Edit the items from the line with "This screenshot has width=1316, height=998." through the end of the items, swapping "Given" for "Goal" and leaving everything else unchanged.

Supplied entries:

..............................

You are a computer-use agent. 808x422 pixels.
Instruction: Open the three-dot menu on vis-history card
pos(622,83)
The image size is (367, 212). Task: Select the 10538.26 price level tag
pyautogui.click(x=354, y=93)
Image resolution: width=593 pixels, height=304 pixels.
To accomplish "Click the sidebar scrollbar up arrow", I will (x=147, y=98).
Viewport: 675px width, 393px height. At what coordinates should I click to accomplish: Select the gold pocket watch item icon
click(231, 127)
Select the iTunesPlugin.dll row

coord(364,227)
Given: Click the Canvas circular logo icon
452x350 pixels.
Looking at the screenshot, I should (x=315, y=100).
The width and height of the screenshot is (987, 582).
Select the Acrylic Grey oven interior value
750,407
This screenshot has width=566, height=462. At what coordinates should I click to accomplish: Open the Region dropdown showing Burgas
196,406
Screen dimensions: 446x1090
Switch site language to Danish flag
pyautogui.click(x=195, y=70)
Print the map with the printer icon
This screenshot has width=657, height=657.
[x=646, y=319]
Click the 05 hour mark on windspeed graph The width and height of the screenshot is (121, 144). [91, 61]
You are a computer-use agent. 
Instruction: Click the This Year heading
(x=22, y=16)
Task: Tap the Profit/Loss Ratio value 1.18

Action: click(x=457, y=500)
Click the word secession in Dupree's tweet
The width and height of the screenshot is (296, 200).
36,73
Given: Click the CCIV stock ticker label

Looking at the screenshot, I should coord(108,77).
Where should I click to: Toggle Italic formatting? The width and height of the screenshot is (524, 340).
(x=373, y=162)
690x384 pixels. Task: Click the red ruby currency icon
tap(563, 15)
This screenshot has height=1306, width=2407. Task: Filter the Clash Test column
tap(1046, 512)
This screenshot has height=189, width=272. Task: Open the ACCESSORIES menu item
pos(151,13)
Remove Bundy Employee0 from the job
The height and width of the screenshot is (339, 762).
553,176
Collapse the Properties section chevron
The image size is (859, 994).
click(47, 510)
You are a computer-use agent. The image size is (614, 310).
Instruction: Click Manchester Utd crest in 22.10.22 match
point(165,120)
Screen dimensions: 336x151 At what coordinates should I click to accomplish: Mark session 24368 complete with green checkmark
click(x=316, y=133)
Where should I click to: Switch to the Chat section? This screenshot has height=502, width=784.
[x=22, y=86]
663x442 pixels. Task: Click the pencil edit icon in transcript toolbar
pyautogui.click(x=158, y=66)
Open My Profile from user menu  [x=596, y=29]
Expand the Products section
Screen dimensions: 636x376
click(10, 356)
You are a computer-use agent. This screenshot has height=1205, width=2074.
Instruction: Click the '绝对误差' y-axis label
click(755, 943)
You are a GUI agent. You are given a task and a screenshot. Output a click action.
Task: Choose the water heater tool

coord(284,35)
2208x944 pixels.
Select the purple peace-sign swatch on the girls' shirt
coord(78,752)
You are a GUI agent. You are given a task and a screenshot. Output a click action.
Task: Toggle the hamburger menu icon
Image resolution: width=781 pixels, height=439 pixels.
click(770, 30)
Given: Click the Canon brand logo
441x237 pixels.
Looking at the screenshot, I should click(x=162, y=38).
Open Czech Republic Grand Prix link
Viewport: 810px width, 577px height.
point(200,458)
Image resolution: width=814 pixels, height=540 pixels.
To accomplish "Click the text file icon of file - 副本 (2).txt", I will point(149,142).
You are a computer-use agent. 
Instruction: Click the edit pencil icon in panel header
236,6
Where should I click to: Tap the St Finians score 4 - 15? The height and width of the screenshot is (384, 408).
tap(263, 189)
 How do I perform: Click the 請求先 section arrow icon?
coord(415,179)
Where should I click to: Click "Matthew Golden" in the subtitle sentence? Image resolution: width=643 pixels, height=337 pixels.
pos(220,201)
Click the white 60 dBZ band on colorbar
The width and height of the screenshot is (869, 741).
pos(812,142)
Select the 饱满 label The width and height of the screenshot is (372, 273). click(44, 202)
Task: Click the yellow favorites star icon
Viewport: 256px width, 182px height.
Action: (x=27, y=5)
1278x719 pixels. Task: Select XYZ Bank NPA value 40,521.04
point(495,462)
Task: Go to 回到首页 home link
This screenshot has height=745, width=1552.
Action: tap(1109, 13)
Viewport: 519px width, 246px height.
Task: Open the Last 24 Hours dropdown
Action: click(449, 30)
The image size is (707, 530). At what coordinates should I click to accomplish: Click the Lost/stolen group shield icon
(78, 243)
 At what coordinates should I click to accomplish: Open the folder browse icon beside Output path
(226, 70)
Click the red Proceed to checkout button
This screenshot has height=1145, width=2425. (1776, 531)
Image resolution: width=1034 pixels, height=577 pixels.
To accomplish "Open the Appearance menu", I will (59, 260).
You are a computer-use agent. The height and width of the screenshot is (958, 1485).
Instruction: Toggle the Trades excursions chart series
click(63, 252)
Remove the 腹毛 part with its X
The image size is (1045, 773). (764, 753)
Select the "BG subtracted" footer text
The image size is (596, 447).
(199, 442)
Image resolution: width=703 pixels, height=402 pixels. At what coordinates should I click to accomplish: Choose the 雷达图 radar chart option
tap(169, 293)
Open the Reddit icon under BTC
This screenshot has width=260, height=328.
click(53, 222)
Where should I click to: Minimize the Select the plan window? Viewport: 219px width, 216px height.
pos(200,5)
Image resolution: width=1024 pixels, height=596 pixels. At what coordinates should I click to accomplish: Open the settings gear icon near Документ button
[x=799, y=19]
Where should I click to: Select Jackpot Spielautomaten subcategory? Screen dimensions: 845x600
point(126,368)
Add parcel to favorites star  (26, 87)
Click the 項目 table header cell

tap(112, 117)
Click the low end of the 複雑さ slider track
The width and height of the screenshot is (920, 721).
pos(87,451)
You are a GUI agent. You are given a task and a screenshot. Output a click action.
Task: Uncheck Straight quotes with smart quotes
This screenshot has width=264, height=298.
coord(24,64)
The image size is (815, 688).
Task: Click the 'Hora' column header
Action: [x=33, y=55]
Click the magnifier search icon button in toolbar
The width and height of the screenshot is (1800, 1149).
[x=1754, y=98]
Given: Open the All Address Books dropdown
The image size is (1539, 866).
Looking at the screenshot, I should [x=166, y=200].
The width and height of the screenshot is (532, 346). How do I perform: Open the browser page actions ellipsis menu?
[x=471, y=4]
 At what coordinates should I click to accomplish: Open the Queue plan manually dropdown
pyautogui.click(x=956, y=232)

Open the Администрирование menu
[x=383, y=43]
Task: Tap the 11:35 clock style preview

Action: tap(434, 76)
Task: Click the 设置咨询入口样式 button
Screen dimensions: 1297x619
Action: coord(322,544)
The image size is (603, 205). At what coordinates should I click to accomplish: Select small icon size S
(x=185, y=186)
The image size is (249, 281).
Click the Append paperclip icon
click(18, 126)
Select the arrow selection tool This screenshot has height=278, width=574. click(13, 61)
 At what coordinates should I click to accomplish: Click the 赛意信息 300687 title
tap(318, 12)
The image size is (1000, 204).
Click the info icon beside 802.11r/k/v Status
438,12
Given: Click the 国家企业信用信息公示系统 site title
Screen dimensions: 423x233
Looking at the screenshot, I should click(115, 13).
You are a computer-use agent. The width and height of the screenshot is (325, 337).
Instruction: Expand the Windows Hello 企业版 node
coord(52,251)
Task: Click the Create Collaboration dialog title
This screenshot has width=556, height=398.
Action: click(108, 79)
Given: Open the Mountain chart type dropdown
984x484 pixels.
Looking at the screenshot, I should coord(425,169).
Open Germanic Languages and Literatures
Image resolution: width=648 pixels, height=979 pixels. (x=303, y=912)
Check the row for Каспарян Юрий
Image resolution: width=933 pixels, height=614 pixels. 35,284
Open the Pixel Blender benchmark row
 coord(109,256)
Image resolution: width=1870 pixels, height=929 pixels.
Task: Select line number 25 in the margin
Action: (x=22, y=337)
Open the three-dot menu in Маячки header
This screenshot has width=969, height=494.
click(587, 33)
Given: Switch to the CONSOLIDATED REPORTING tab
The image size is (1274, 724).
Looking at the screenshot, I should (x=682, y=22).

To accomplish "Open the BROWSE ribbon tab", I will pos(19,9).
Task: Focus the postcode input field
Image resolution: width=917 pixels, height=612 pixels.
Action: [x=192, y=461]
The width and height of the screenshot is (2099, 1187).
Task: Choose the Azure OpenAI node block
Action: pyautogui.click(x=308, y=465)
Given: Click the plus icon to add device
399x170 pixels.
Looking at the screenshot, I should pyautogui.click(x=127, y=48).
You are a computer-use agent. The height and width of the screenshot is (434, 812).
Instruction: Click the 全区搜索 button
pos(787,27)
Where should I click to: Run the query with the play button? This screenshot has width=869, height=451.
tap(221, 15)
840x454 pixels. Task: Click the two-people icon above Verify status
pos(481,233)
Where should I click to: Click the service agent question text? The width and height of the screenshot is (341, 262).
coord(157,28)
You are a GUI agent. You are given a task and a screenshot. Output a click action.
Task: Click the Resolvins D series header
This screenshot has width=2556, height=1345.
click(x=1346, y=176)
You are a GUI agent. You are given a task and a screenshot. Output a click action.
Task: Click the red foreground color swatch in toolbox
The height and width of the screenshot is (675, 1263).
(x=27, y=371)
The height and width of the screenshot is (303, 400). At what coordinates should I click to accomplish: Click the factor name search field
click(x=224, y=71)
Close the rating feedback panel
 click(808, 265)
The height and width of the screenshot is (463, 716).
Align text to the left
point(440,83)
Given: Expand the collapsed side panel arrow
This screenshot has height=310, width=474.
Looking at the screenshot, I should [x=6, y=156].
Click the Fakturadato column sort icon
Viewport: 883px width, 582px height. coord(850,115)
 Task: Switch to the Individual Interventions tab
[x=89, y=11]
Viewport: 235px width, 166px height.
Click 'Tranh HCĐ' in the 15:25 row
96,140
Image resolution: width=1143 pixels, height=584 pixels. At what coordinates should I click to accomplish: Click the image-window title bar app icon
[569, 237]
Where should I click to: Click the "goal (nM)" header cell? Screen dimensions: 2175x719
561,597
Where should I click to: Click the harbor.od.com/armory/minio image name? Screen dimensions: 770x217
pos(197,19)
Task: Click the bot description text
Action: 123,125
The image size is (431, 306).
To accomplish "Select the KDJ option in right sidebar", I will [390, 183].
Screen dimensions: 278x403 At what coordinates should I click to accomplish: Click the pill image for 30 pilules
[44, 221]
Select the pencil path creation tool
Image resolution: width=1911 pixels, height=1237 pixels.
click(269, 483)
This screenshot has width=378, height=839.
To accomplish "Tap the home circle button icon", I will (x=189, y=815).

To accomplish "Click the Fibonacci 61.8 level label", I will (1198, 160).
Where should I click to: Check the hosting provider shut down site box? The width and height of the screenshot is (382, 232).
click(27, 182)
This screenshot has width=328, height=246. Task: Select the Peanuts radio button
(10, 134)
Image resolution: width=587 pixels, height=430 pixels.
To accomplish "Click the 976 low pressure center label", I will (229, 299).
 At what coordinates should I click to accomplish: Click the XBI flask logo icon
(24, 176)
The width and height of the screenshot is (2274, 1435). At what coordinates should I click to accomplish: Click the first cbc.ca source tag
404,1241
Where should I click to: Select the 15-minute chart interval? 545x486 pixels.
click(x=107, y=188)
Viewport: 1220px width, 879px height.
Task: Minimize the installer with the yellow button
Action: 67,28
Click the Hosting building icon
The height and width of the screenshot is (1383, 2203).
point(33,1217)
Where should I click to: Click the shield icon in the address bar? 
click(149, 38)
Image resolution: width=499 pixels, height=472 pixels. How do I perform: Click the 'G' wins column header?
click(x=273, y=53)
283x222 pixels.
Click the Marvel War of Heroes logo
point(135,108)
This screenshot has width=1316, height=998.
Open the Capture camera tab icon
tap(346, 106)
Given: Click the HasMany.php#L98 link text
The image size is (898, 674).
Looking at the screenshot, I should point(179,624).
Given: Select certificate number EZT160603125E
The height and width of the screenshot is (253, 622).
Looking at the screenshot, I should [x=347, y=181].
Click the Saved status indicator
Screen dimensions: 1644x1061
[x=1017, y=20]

..............................

Result of this task:
This screenshot has width=1316, height=998.
Open the Capture camera tab icon
tap(346, 106)
Goal: Click the HasMany.php#L98 link text
The image size is (898, 674).
Looking at the screenshot, I should point(179,624).
Goal: Select certificate number EZT160603125E
The height and width of the screenshot is (253, 622).
Looking at the screenshot, I should [x=347, y=181].
Click the Saved status indicator
Screen dimensions: 1644x1061
[x=1017, y=20]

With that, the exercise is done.